What’s the best way to generate an array containing the structure of a very large directory tree. We’re talking 30,000-40,000 files.
I’m looking for something that’s fast. Initially, the application will be on Linux, but I’d also like to make it work on Windows and Mac at some point. If there are platform specific tricks that speed this up, that’s fine. But if there’s something generic that will work in all cases, even better.
Not entirely sure yet. The application will be copying each file in the folder (most often to LTO tape via an LTFS mount) and making a checksum on each one. Optionally it will read each file off the LTO tape and do a checksum there, to verify the copy was successful.
So it does kind of depend on how I do the checksums. If I run them from the command line, all I really need is an array with the paths to all the files in the source folder, and that should be recursive. If I do it internally with Xojo’s md5 tool, then I would think i’d need the FolderItem, since I have to load the files up before writing them. This may not be a practical option, because in some cases, the files could be 1TB Quicktime movies. In most cases, 12-50MB image files.
Yeah, ls is probably the best way to go for Mac and Linux. I was hoping to not have to do it two different ways though, for different platforms. I’m going to play with FileListMBS a bit to see how that does on really big directories first.
The key is to avoid folderitems as much as possible…
They are not very fast.
So if you ask FileListMBS for a folder item on each item, you would get slow again.

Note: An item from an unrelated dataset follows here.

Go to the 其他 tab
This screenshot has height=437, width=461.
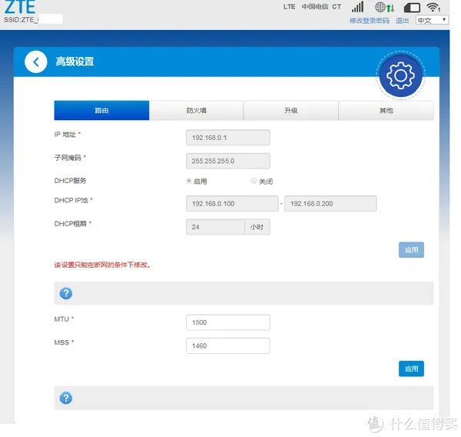point(386,111)
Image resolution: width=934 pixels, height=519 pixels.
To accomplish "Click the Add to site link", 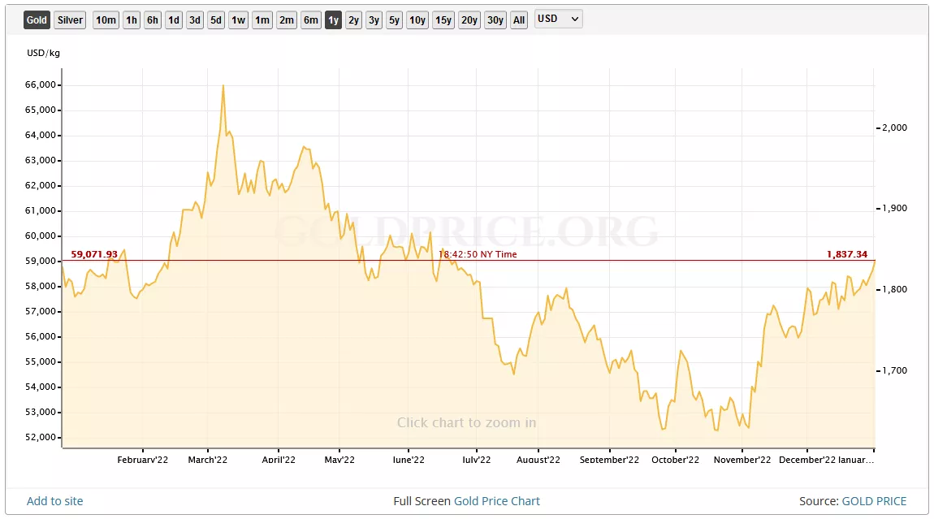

Thanks. My current thinking is to make an array that contains the full path to each file, then iterate through those paths. That should be all the information I need, and I should be able to avoid folderitems.

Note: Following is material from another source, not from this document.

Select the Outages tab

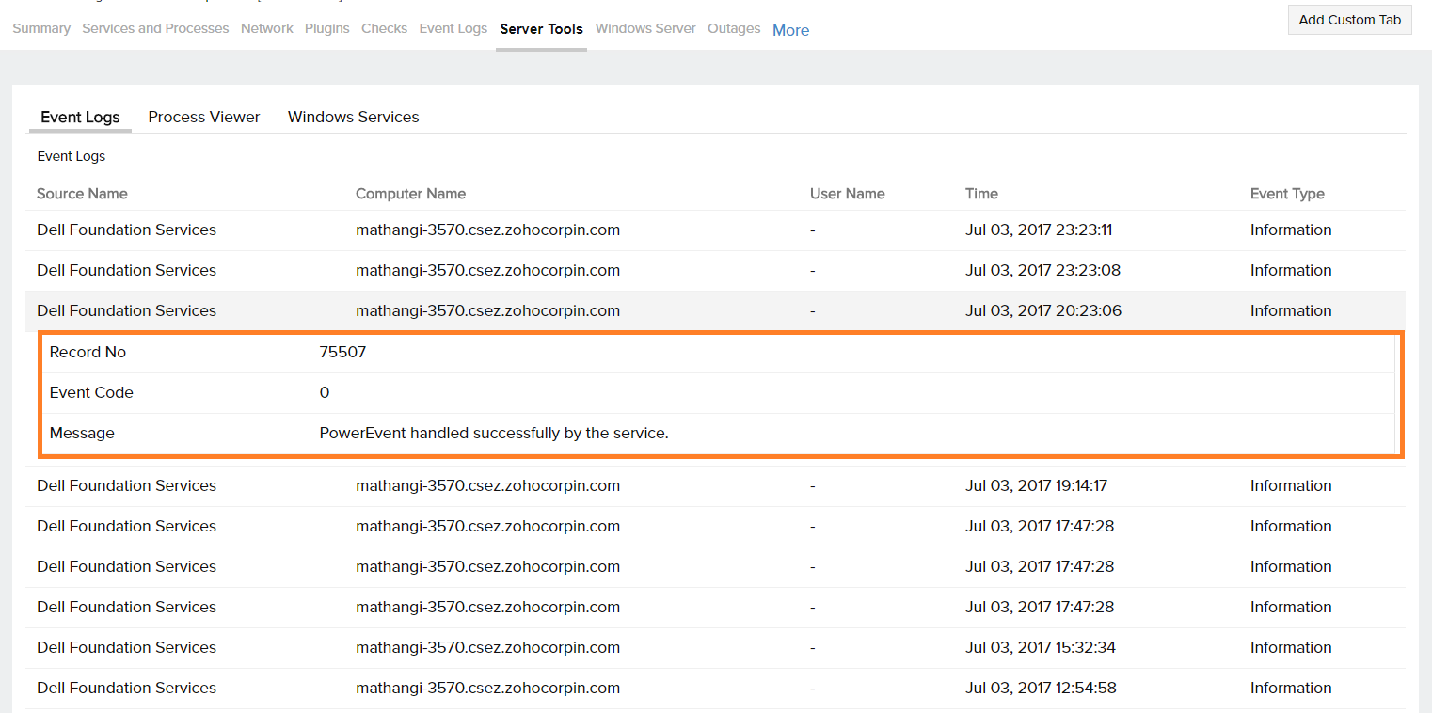[x=734, y=28]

Here is a Windows specific method that we use which is certainly quicker than the FolderItem. I haven’t tested it with the numbers of files you are talking about but it is worth a try. You can change your DIR command to suit:
' Create a DIR command to list all the files
' /b means output just the filename b=bare
' /t:c means use the Created Date to sort
' /o:d means order by date (oldest first)
Dim Dir As String
Dir = "DIR " + ThisFolder.NativePath + "*." + FileMask + " /b /t:c /o:d"'
' Do the Dir
Dim ThisShell As New Shell
ThisShell.Execute(Dir)
' Check for Errors from the shell command
' Shell returns 1 - File Not Found if there are no files matching the mask
If ThisShell.ErrorCode > 1 Then
Raise New RuntimeExceptionEx (ThisShell.ErrorCode, ThisShell.Result)
End If
' Don't process if you have File Not Found
If ThisShell.ErrorCode = 0 Then
' Get a list of files
FileNames = Split(ThisShell.Result, Chr(13)+Chr(10))
' Now Publish the files
' The last item in the array is empty because of a CRLF on the end of the list filename in the list
For n = 0 to FileNames.Ubound - 1
' Publish the document
PublishDocument FileNames(n)
Next
End If
I just tried this on my system where I have a lot of files sync’d using Box Sync. The DIR command doesn’t seem to recognize the Box Sync folder - it will show in it’s parent directory, but you can not execute a DIR comment on the Box Sync folder.

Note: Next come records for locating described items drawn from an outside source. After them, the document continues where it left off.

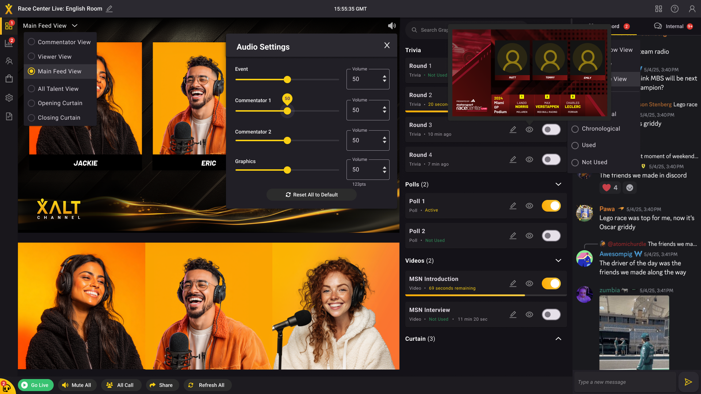Enable the MSN Interview video toggle
This screenshot has width=701, height=394.
pos(551,314)
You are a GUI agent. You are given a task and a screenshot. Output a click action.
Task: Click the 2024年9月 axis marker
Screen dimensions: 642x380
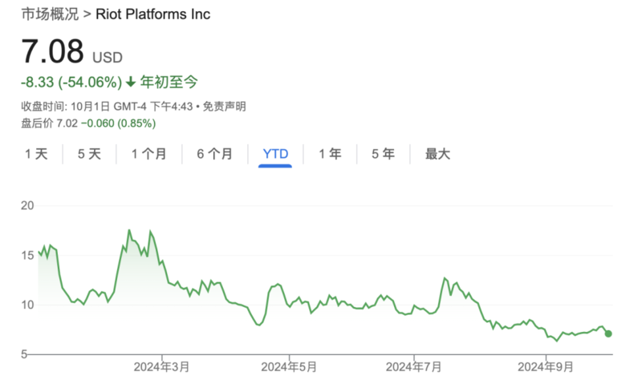(x=546, y=367)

If you come to the London Xojo Conference at Wimbledon this Friday I can show you my methods where you pass a folderItem and it build an SQLite database of all the enclosed folders with all Xojo, MBS, EXIF, hash, audio and video metadata. I use FileListMBS for speed.
I use a SQLite database since I can reexamine different aspects of the content without having to re-search the folders, it requires minimal RAM and it survives an application relaunch.
I will demonstrate how I use it in my FileName Extreme Xojo app, amongst others.